::: Given information

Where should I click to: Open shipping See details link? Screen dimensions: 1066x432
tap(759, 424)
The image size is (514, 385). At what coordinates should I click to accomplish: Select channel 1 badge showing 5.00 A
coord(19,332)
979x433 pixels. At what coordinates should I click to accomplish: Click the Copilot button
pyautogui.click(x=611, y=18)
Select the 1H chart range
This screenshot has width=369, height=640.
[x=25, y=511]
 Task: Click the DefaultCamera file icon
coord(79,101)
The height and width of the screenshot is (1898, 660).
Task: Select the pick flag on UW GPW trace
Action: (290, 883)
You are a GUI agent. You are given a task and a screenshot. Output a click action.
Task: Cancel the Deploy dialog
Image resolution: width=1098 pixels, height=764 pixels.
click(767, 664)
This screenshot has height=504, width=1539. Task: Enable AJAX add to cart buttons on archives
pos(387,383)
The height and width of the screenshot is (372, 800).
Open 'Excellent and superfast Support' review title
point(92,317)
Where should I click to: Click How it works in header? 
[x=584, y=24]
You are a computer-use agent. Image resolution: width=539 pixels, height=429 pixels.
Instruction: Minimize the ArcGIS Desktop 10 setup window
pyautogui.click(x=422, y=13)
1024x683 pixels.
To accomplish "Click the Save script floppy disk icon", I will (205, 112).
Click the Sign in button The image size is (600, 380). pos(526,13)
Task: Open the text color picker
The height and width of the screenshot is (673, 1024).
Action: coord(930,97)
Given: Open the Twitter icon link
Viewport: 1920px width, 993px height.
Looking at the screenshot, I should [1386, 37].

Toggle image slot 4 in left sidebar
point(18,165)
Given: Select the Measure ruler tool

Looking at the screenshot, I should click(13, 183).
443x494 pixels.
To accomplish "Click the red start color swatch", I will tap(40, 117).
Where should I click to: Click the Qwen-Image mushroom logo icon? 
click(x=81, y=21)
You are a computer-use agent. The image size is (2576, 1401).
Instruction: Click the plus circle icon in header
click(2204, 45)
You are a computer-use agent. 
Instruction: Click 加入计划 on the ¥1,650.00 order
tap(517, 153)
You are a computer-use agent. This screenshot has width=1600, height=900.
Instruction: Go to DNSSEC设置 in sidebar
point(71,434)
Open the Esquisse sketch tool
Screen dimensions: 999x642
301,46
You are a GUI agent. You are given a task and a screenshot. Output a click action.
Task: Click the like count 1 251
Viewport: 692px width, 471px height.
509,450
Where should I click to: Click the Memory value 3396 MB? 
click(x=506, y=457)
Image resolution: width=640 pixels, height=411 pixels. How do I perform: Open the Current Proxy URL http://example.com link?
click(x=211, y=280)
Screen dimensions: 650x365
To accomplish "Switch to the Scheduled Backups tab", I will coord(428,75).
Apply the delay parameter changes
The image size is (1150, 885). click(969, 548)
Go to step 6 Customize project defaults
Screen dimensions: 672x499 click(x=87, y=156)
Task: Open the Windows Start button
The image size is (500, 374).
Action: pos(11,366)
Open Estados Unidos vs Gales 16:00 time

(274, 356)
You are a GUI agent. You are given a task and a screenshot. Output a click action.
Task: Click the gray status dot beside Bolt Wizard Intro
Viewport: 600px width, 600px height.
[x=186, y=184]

::::::

What needs to be done —
Please return every line in the data that includes the string "computer".

Exercise solution —
You are a computer-use agent. Image resolution: width=539 pixels, height=429 pixels.
You are a computer-use agent. The image size is (2576, 1401).
You are a computer-use agent. 
You are a computer-use agent. This screenshot has width=1600, height=900.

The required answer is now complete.